The Senate may very well shift over to Democratic control after the elections this November — which, it’s worth noting, Democrats have been trying to protect amidst the Coronavirus pandemic via lobbying for increased vote-by-mail, which could help protect people from the virus spreading at polling places. In the meantime, recent polls from Public Policy Polling have a full four incumbent GOP Senators losing to their respective likely general election challengers, and Dems nabbing each one of those seats along with holding onto their own could give them the majority in the Senate.
Those who are vulnerable and losing in recent polling include Maine’s Susan Collins, Arizona’s Martha McSally, North Carolina’s Thom Tillis, and Colorado’s Cory Gardner. Heading into November, every one of those races is currently rated as a toss-up by the Cook Political Report, alongside a full four other GOP-held seats that are rated as just “leaning” Republican, which is the last category before toss-up status.
Public Policy Polling reports:
‘New PPP polls find Sara Gideon leading Susan Collins 47-43 in the Maine Senate race and Mark Kelly leading Martha McSally 47-42 in the Arizona Senate race. Additionally a PPP poll for a private client last week found Cal Cunningham leading Thom Tillis 46-41 in the North Carolina Senate race, and when PPP last polled the Colorado Senate race John Hickenlooper led Cory Gardner 51-38. This makes four Republican held US Senate seats where PPP has found Democratic challengers with at least a 4 point lead.’

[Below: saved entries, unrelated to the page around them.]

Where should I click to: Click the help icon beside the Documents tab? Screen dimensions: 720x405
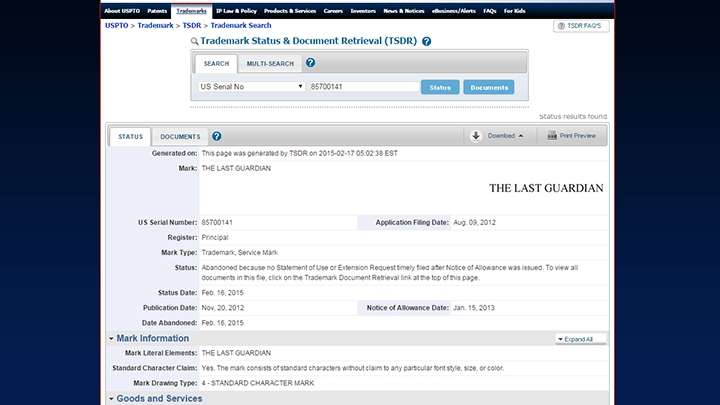pyautogui.click(x=217, y=136)
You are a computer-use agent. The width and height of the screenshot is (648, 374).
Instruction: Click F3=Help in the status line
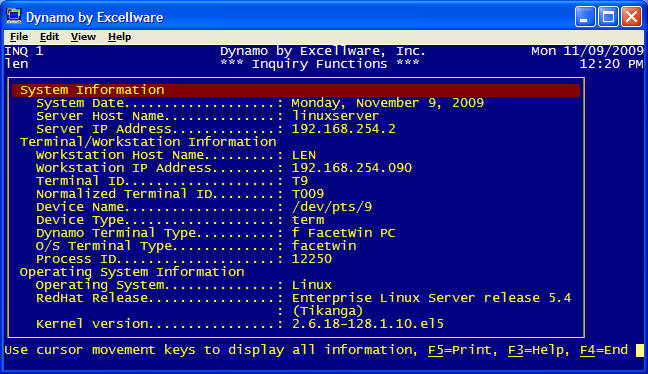(536, 350)
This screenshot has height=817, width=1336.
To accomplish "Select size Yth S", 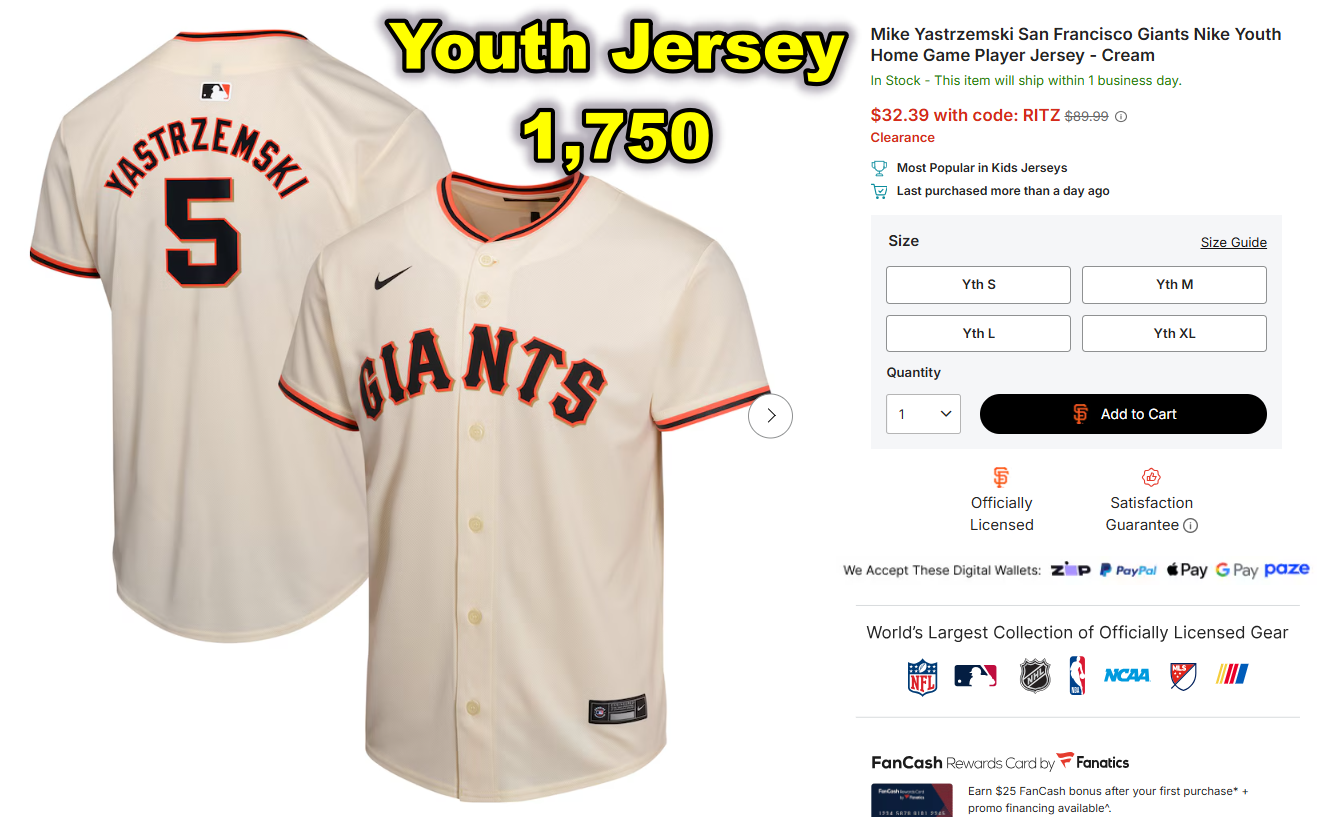I will tap(978, 285).
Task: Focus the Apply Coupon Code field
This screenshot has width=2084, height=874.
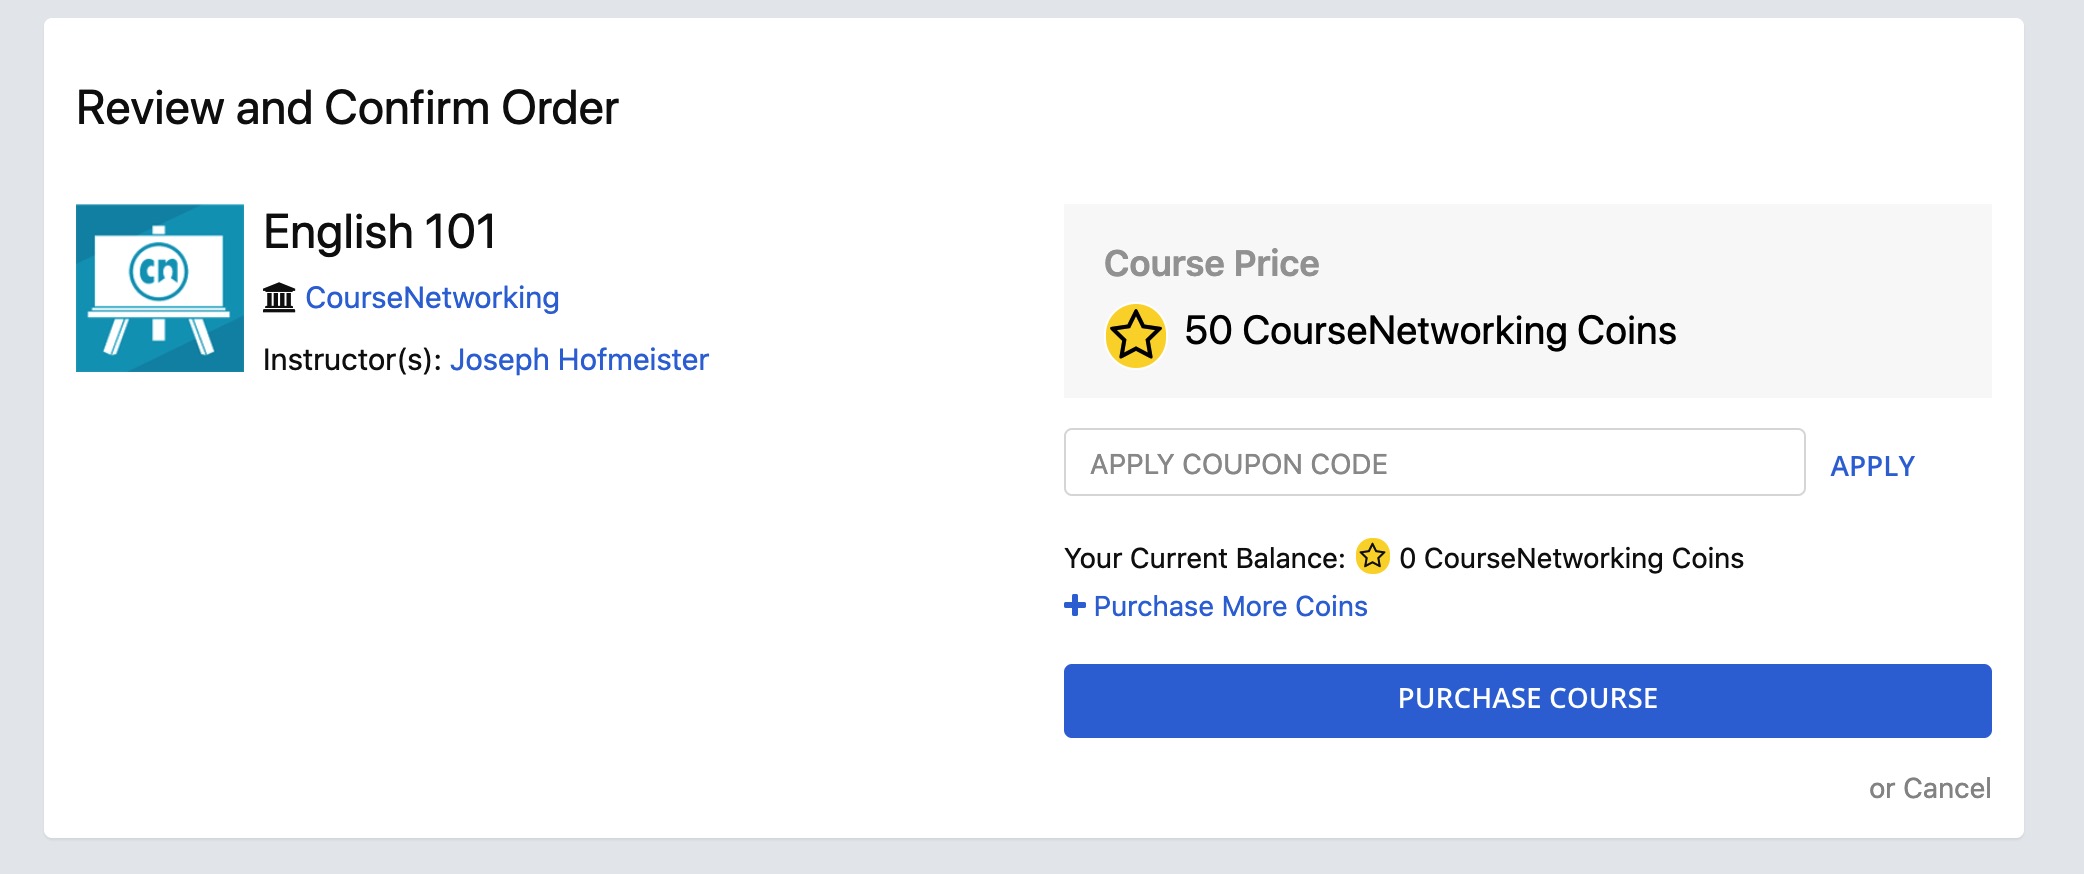Action: 1434,462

Meanwhile, one of the “lean Republican”-rated seats is the Montana seat held by Steve Daines, who’s now being challenged by the state’s former Democratic governor Steve Bullock, who is widely popular. The others that lean Republican include the Georgia seat held by Kelly Loeffler, the Iowa seat held by Joni Ernst, and the Kansas seat that will be open this November because the incumbent Republican Pat Roberts is retiring.
It’s worth noting — neither McSally nor Loeffler were officially elected to their current seats, so their voter support is already questionable. McSally was appointed to serve a portion of the late John McCain’s final term until a special election could be held this year, while Loeffler was appointed to serve after her state’s Senator Johnny Isakson retired due to health issues. McSally consistently loses in polls measuring support in her race against Kelly, who’s a retired astronaut and the husband of the state’s former Congresswoman Gabrielle Giffords, who left office after a shooting injury and has been advocating for gun safety ever since. On average, Kelly leads by a full 7.5 percent in polls, according to RealClearPolitics. Although there’s not an overabundance of cataloged polling, the last time that McSally led was last year.

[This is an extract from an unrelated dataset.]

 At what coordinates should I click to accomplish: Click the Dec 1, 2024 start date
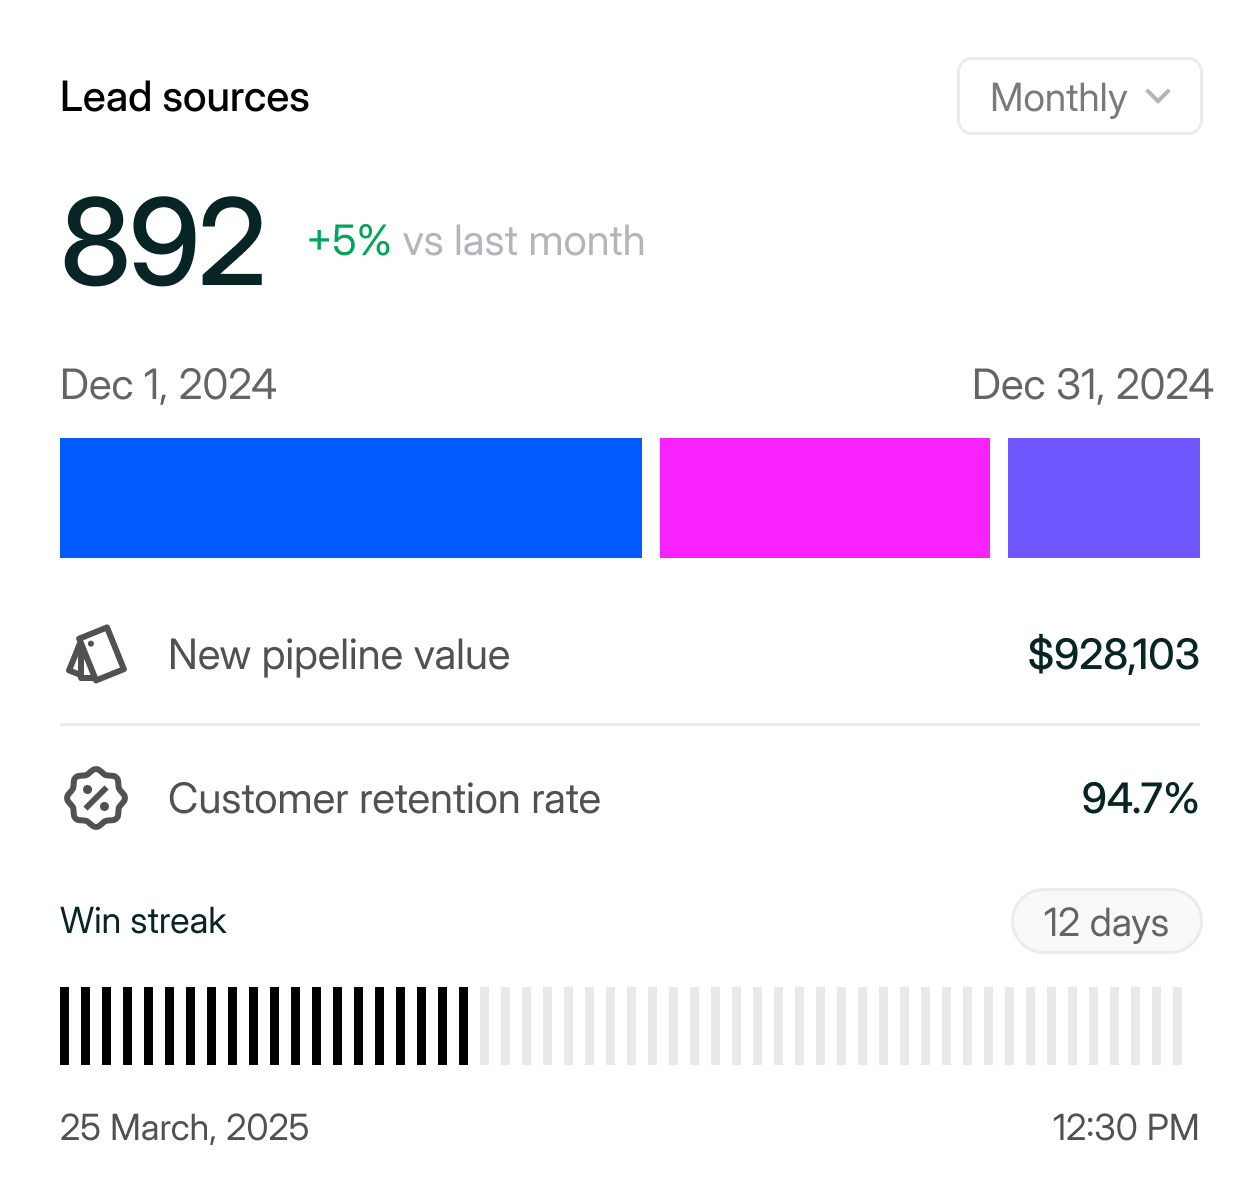pos(168,385)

All of these races are, of course, unfolding in the shadow of the ongoing presidential race. Likely Democratic presidential nominee Joe Biden consistently leads against Trump in polling. Trump has often explicitly tied his Coronavirus response to his public image, which has implications for his re-election chances, of course. Even if the virus soon completely disappears — which won’t happen, but still — the effects will still be in place.